The NRTC is a strong advocate of the concept of chain of responsibility. Under this concept, when a law is framed and when it is enforced it should seek to target or enable the prosecution of the person who is truly responsible for the offending conduct. In many cases, this may not be the driver of a road vehicle.

Accordingly, in framing the Regulations the Commission examined all aspects of transporting dangerous goods by road and allocated legal responsibility appropriately. One of the major parties targeted for particular duties and associated offences is the prime contractor who is broadly responsible under the legislation for the condition of the goods consigned and the provision of appropriate information. Drivers too are legally responsible for the control of the vehicle. Similarly, other parties are also singled out and made accountable under the law where appropriate. Examples of other parties given duties under the legislation are owners, importers, manufacturers, occupiers, loaders and so on.

The end result is that the prosecution net is spread much wider, certainly beyond drivers. The ability to seek out actual wrongdoers other than truck drivers is a key feature of the Commission’s work and one that we have pioneered in Australian transport law."

== Seventh Edition of the Code ==
The seventh edition of Australian Dangerous Goods Code was released in 2008. However, the sixth edition of Australian Dangerous Goods Code still applies as a substitute to the 7th edition for a period still not decided by governments.
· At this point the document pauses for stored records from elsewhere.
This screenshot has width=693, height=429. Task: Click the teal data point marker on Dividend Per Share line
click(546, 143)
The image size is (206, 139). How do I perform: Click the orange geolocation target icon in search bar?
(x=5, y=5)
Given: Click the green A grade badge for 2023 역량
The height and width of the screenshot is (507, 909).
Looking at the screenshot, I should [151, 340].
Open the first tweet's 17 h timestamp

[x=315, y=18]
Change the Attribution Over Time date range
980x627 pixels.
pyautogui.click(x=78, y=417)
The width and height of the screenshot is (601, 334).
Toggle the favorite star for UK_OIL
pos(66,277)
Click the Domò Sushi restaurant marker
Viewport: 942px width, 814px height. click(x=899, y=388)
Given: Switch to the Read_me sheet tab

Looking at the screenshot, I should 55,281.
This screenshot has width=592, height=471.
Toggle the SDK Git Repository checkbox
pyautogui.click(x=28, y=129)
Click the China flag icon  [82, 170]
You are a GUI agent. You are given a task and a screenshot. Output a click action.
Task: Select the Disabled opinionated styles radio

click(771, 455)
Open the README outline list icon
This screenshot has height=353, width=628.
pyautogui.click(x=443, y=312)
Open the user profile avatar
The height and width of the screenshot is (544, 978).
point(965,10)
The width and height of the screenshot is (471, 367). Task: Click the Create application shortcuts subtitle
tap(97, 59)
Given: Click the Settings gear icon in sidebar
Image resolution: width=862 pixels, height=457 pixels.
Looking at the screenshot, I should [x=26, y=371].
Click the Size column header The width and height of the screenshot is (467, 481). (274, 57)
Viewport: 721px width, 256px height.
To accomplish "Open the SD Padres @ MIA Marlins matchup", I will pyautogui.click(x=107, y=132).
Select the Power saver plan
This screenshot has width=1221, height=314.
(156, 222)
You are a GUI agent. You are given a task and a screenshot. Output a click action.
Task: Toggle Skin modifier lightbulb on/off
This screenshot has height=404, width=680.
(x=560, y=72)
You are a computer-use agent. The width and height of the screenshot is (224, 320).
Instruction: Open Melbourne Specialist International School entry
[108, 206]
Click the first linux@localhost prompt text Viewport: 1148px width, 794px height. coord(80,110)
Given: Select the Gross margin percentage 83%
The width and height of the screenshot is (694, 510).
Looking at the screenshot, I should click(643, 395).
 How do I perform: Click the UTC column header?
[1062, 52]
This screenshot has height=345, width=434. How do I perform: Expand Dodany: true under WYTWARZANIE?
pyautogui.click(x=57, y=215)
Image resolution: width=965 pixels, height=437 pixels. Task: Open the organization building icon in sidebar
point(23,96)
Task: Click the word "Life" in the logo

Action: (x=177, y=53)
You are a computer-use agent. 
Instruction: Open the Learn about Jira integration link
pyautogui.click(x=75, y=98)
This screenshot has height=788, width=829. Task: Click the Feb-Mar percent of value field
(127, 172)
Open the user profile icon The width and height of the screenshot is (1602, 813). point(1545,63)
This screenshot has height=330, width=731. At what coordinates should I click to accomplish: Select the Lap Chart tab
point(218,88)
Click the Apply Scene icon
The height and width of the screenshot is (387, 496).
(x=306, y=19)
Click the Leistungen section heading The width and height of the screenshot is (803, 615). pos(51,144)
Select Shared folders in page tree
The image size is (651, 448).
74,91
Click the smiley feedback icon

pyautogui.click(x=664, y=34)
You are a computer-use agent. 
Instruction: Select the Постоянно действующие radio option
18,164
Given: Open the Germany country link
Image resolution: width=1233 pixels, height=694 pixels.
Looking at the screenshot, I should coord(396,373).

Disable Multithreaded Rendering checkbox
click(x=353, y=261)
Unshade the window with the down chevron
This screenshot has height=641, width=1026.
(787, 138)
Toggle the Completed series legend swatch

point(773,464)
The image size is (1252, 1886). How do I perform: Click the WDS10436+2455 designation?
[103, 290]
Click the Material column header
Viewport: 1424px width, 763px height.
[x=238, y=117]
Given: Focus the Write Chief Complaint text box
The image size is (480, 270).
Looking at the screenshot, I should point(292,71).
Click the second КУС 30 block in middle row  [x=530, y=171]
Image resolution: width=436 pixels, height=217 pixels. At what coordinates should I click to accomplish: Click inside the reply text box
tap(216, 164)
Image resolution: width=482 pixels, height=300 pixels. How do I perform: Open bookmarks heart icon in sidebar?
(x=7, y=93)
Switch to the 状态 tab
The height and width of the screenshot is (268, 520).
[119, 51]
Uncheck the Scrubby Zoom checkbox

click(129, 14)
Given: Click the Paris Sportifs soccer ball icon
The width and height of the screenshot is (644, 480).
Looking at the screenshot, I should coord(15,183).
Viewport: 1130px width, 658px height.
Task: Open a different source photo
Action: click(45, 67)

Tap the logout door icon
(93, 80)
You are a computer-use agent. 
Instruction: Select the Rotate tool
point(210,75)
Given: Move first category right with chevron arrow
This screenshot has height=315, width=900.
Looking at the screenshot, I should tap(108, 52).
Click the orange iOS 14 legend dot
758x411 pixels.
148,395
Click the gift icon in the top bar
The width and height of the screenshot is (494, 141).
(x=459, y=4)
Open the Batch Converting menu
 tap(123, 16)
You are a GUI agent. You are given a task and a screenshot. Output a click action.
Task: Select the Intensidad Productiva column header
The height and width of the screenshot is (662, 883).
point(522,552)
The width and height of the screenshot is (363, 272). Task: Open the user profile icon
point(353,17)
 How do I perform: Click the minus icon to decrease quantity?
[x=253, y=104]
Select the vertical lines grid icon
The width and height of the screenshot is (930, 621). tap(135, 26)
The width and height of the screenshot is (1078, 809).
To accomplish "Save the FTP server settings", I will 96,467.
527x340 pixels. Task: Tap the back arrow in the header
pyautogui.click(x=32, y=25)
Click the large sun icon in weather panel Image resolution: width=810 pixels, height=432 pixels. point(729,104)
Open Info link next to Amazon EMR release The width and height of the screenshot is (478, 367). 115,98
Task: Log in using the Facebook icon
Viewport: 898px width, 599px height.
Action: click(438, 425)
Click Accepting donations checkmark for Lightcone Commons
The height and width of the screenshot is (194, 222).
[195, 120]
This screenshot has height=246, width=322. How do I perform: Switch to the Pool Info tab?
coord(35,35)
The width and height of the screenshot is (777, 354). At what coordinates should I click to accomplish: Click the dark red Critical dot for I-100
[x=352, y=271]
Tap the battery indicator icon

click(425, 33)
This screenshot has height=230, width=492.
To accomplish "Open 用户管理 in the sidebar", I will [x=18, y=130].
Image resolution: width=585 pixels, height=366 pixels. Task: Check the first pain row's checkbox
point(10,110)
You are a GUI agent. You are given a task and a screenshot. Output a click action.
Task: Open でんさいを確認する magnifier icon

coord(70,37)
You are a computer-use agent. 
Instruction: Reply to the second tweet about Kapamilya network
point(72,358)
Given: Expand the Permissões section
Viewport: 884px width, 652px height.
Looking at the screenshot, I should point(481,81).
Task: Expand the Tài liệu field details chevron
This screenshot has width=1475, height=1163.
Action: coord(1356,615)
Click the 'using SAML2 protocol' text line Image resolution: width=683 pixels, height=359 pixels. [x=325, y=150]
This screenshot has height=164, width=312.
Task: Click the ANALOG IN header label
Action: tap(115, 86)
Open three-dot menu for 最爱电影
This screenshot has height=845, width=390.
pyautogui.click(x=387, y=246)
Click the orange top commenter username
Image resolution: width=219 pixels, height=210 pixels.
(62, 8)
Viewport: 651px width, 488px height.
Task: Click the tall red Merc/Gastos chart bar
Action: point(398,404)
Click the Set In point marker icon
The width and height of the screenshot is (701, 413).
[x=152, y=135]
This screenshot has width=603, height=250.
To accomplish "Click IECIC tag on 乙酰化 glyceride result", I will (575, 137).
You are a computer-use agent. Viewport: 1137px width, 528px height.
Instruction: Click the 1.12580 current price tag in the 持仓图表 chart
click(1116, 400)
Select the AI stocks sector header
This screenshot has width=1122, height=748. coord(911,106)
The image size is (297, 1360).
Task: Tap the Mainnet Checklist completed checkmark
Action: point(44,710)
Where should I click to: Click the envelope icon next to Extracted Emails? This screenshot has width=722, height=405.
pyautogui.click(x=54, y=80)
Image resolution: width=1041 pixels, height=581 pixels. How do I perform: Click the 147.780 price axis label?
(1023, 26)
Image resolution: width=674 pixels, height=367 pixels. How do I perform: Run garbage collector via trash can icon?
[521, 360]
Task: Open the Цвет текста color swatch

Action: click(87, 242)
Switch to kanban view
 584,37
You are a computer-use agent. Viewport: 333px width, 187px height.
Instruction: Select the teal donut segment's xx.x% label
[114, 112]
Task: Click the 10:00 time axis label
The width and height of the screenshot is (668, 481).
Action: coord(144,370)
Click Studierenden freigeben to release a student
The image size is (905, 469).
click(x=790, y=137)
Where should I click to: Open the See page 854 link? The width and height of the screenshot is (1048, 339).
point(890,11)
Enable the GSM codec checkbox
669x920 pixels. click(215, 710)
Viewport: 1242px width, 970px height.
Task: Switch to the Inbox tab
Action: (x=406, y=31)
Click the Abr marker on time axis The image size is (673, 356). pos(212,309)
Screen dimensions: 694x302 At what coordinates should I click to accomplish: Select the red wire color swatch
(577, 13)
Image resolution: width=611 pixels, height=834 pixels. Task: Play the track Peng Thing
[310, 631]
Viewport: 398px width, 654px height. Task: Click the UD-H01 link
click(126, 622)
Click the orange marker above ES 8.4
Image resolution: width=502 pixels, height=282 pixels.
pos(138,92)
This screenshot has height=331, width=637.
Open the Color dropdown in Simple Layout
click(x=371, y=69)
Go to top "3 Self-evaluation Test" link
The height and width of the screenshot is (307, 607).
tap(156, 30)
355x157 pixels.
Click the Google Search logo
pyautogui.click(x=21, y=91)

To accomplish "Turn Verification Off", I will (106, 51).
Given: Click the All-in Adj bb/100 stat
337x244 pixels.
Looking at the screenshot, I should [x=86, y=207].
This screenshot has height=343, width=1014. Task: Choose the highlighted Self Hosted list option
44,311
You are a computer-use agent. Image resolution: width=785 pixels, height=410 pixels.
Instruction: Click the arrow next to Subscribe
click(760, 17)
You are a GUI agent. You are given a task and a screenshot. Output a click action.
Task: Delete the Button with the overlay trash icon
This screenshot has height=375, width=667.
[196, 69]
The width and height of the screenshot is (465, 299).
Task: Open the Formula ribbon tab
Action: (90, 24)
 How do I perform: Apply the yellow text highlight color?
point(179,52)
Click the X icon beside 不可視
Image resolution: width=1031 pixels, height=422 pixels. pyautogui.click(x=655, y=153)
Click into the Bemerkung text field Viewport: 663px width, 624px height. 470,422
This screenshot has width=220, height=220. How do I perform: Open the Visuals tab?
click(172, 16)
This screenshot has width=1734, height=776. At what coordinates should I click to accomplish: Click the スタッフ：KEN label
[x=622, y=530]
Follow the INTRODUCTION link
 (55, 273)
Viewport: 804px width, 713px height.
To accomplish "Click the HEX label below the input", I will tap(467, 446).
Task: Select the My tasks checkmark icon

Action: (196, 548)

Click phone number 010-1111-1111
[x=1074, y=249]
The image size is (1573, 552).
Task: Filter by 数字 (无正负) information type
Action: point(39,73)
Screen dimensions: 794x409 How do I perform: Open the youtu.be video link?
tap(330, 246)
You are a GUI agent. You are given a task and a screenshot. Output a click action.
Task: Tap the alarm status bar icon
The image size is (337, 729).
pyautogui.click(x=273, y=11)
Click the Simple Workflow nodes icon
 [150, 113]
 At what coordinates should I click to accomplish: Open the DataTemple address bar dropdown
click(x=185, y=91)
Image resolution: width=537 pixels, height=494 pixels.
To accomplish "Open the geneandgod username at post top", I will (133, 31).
The structure of ADG6 which was established in 1998 differs from the current ADG7. Australia is establishing a separate dangerous goods regulation for road and rail transport.

==Hazard classes==
- Class 1 Explosive substances and articles
- Class 2 Gases
- Class 3 Flammable liquids
- Class 4.1 Flammable solids, self-reactive substances and solid desensitized explosives
- Class 4.2 Substances liable to spontaneous combustion
- Class 4.3 Substances which, in contact with water, emit flammable and/or toxic gases
- Class 5.1 Oxidizing substances
- Class 5.2 Organic peroxides
- Class 6.1 Toxic substances
- Class 6.2 Infectious substances
- Class 7 Radioactive material
- Class 8 Corrosive substances
- Class 9 Miscellaneous dangerous substances and articles

Each class is assigned a 4 digit UN number. It is not typically possible to determine the hazard class of a substance from its UN number. An exception to this are Class 1 substances whose UN number will always begin with a 0. See List of UN numbers.